OPDRACHT
Haal uit de gegevens elke regel waarin de tekenreeks "height" voorkomt en schrijf die regels over. Hoofdletters en kleine letters tellen mee.

==*==

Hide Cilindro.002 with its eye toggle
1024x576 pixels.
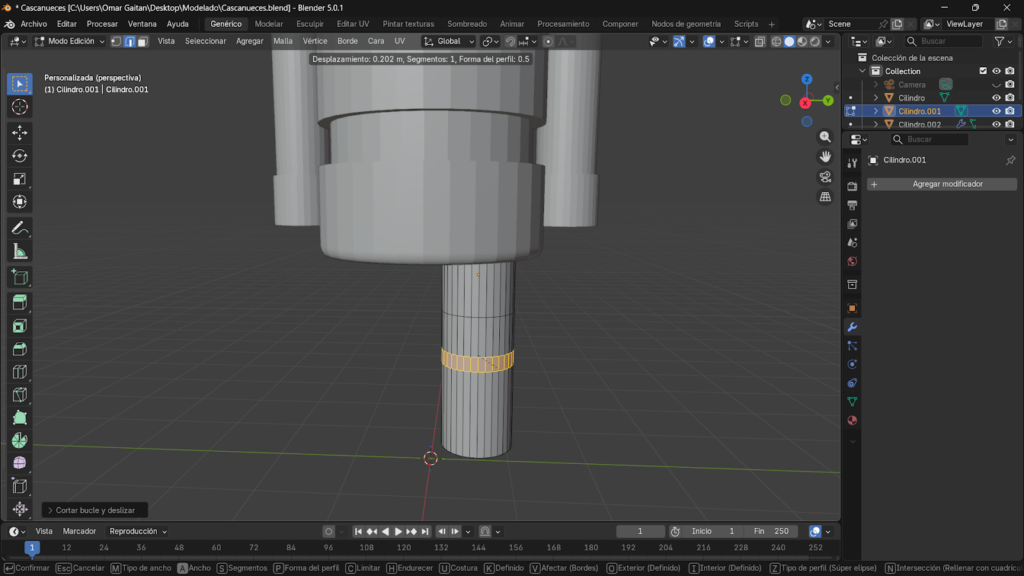click(x=994, y=124)
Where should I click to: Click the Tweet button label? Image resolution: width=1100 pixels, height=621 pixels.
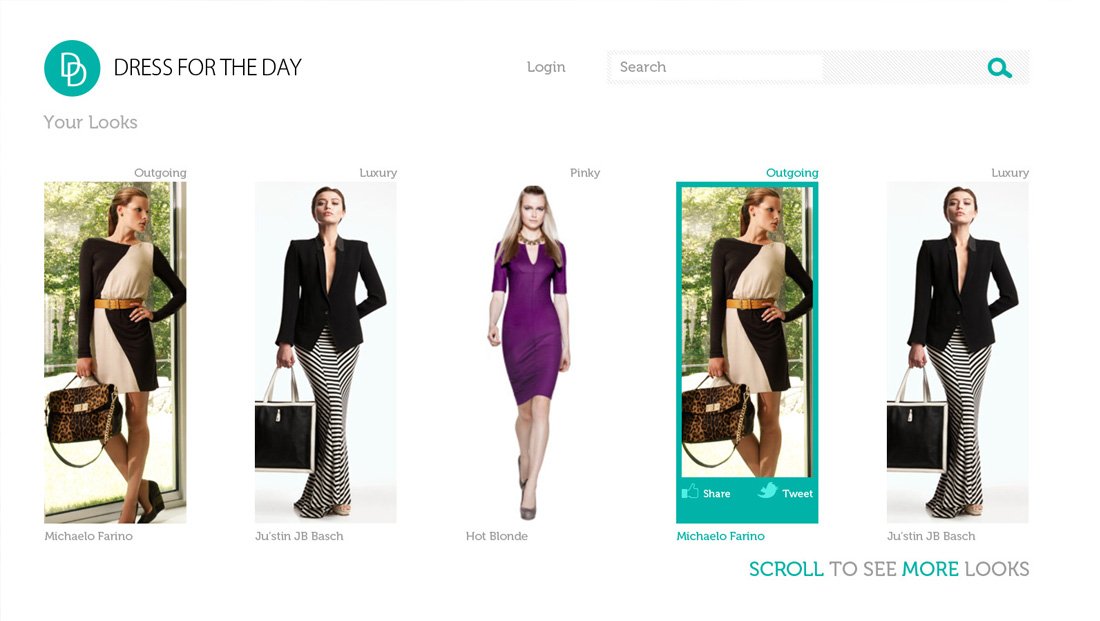click(x=798, y=494)
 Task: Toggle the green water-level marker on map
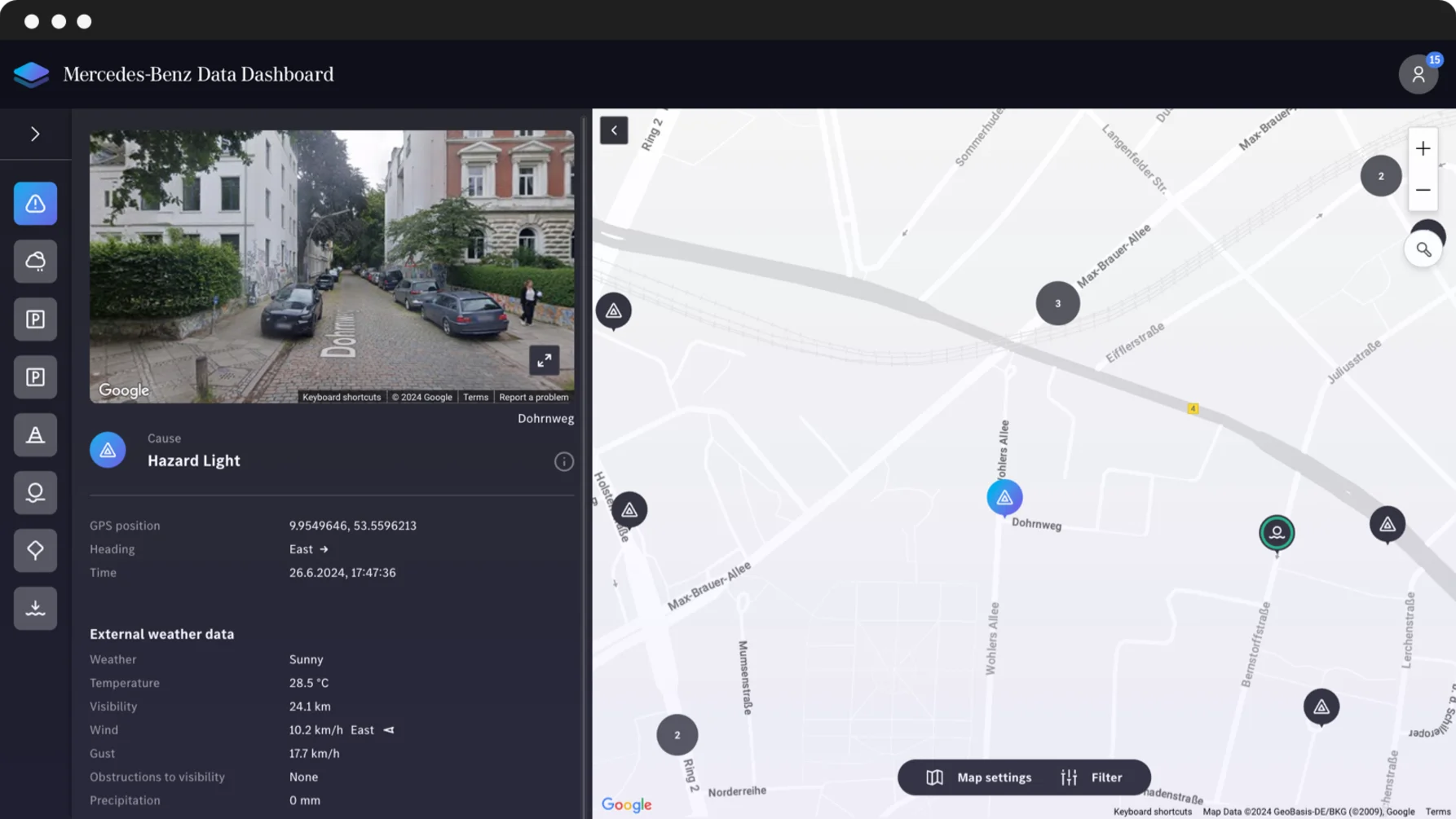coord(1277,533)
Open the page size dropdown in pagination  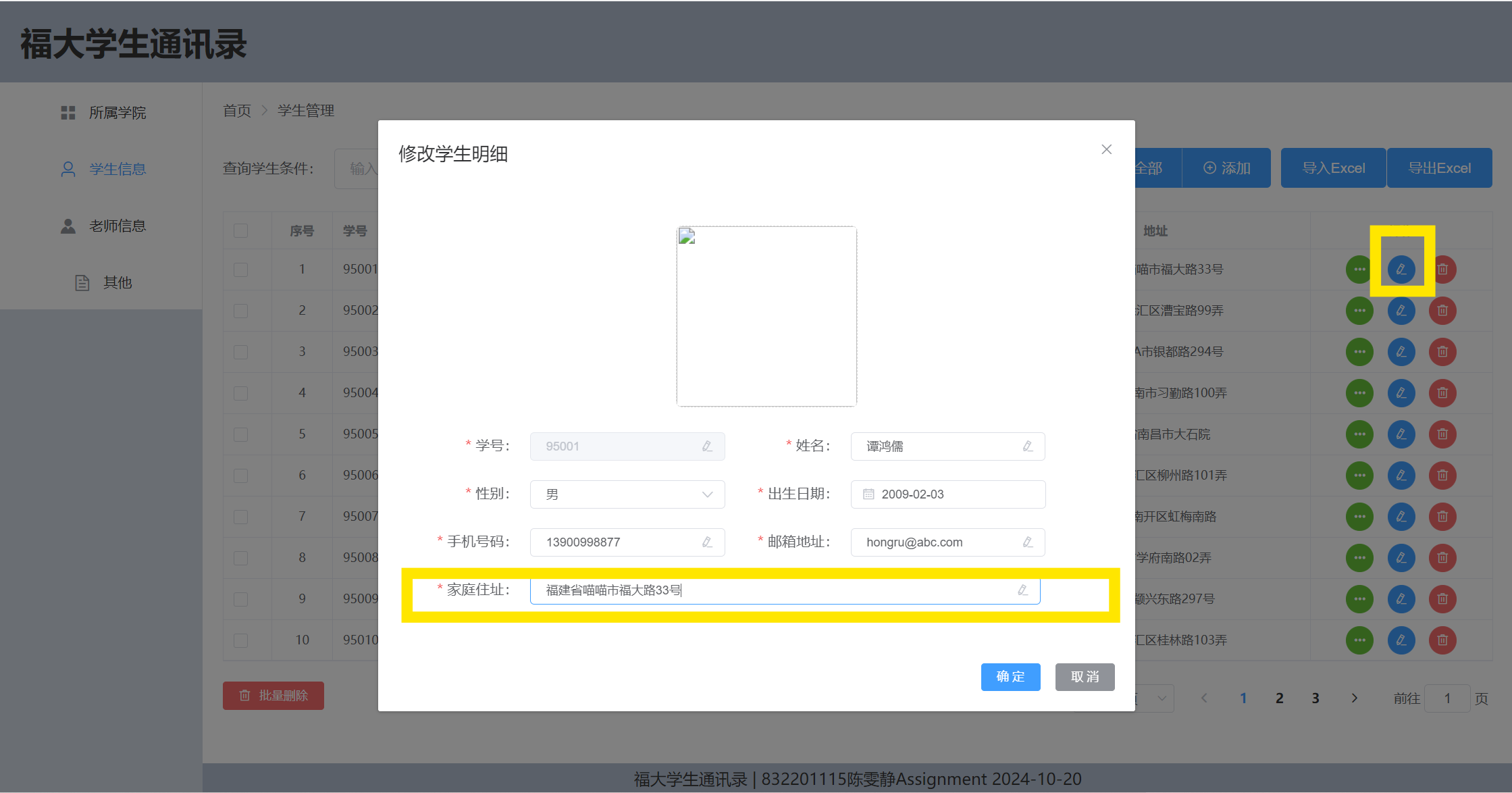coord(1160,698)
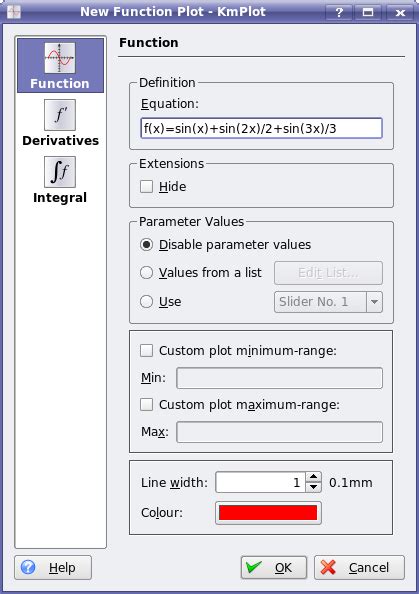Open the red Colour swatch picker
Viewport: 419px width, 594px height.
[268, 513]
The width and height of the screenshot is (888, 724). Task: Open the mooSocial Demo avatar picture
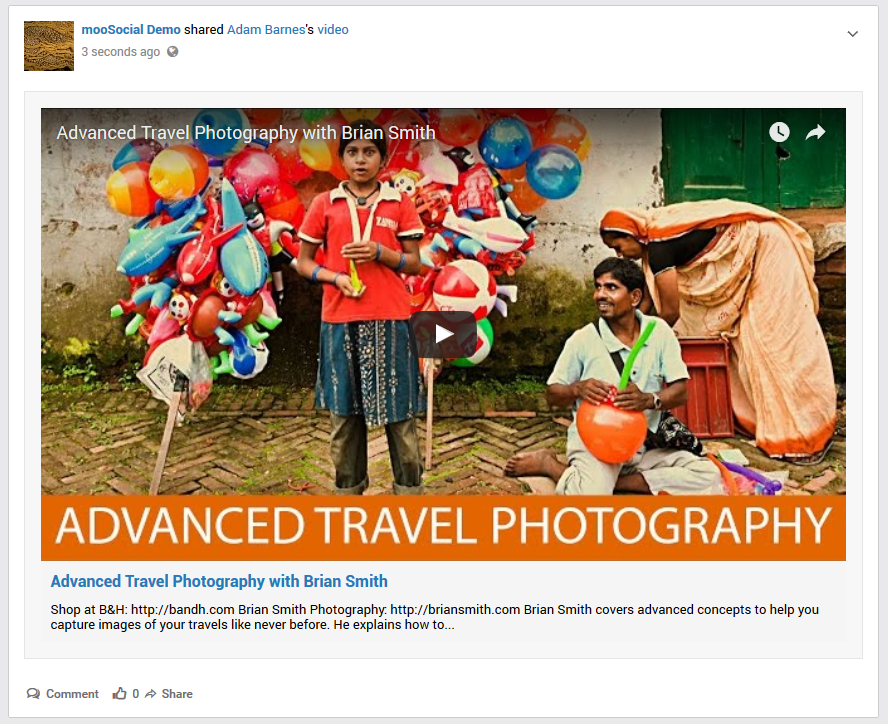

==*==

UITWERKING
Where should I click to: Click the Tweet button label? Image resolution: width=1100 pixels, height=621 pixels.
Viewport: 419px width, 594px height.
The width and height of the screenshot is (888, 724). Task: Open the mooSocial Demo avatar picture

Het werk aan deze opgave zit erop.